Remove the “Vary: User-Agent” from responses.
- This is to improve the hit ratio as many backend applications will send this header in responses. If you don’t have URLs that return different content based on User-Agent, you should do this otherwise each browser will need its own cache copy:

# under vcl_backend_response()
if (beresp.http.Vary ~ "User-Agent") {
  set beresp.http.Vary = regsuball(beresp.http.Vary, ",? *User-Agent *", "");
  set beresp.http.Vary = regsub(beresp.http.Vary, "^, *", "");
  if (beresp.http.Vary == "") {
    unset beresp.http.Vary;
  }
 }

Key things you should know

Varnish always runs its default builtin VCL
- If you add some code in your custom .vcl, for example under “vcl_backend_response”, Varnish runs your code and then it continues running the default code for that function.
- If you don’t want that just add some “return()”, this is how you change state in the Varnish workflow, for example from state “vcl_recv” you can change to state “vcl_pass” with “return(pass)”.
A request that has been served by Varnish will have extra headers.
- If Age = 0 it means it was a response that was requested to the backend (miss).
- if Age > 0 it means it is a cached version and the number is the age of the content in seconds (hit).
```
Via: 1.1 varnish
Age: 47
```

You can have multiple backends and use it to distribute traffic (load balancer).

Varnish administration and troubleshooting

Use varnishlog in the server to see in detail (all headers) how a request is received, delivered or fetched from the backend.
- Example see all misses for a particular URL:

 sudo varnishlog -q 'ReqURL ~ "^/Scripts/jquery.js" and RespHeader:Age == 0'

Use varnishtop to see most common occurrences.
- Example see most common backend requests from Varnish:

varnishtop -i BereqURL

Use varnishadm to change some configs or perform administration tasks.
- Example check backend server health:

sudo varnishadm debug.health

Use varnishadm to clear cache
- Example clear all requests under URL /wp-content/

sudo varnishadm "ban req.url ~ /wp-content/.*"
sudo varnishadm ban.list

Use varnishstat to see real-time activity, misses, hits, requests, bytes, etc…

sudo varnishstat

Restart Varnish:

sudo service varnish restart

Apache Configuration

Little to no change is necessary to any website application when putting Varnish in front. In this case, due to the SSL offloading done in Apache, our website needs to know that the http:// requests received from Varnish were actually https://

When you do SSL offloading we need to add a header between Apache and Varnish, after you have passed from https:// to http:// in the requests flow, to do this in Apache just add this to your config in the VirtualHost that does the SSL decryption:

RequestHeader set X-Forwarded-Proto "https"

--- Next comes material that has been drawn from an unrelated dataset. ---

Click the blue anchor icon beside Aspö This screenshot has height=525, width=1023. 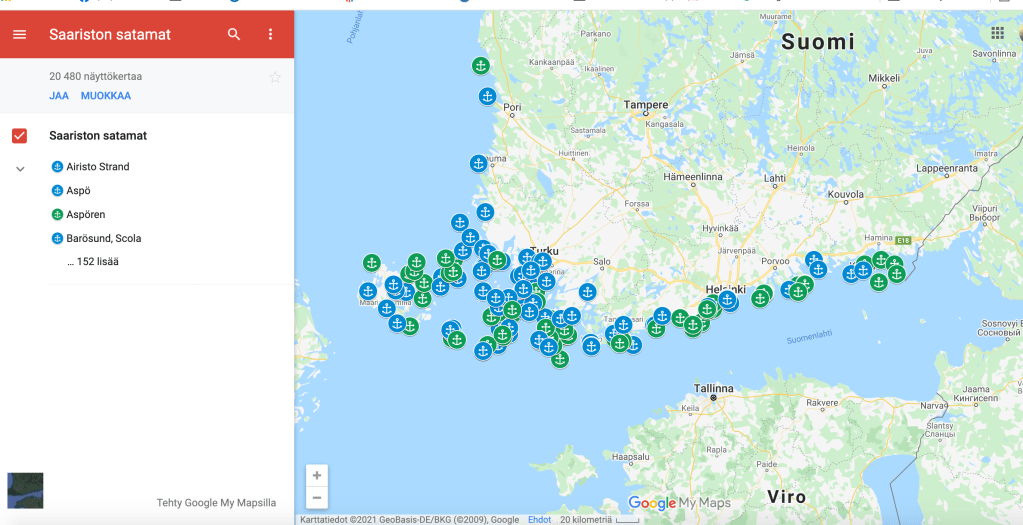57,191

If you see the config above, Varnish will not redirect to https:// if this header exists, because the user’s request was already https://

In WordPress you need to something similar too, edit your wp-config.php and add this:

if ($_SERVER['HTTP_X_FORWARDED_PROTO'] == 'https')
  $_SERVER['HTTPS']='on';

Conclusion

Varmish is an HTTP accelerator. Basic function is to cache responses which are grabbed automatically from the backend. It delivers content from its cache faster than anything, including Nginx, and makes your website significantly faster reducing the load on the process, it just needs RAM to store the cache.

Unless you do complicated coding within the VCL it uses very little CPU. You will run out of bandwidth faster than CPU and the RAM it needs is limited to your configuration. With JMeter I got a server delivering 5000 requests per second, using the full 1gbps link, while using 25% of its CPU (4 cores CPU).

1 Comment

OzPHB 11 October 2016

Thank-you for your excellent writeup. These are the only instructions I have been able to find which don’t tell me to run a second webserver when running HTTPS. Thanks!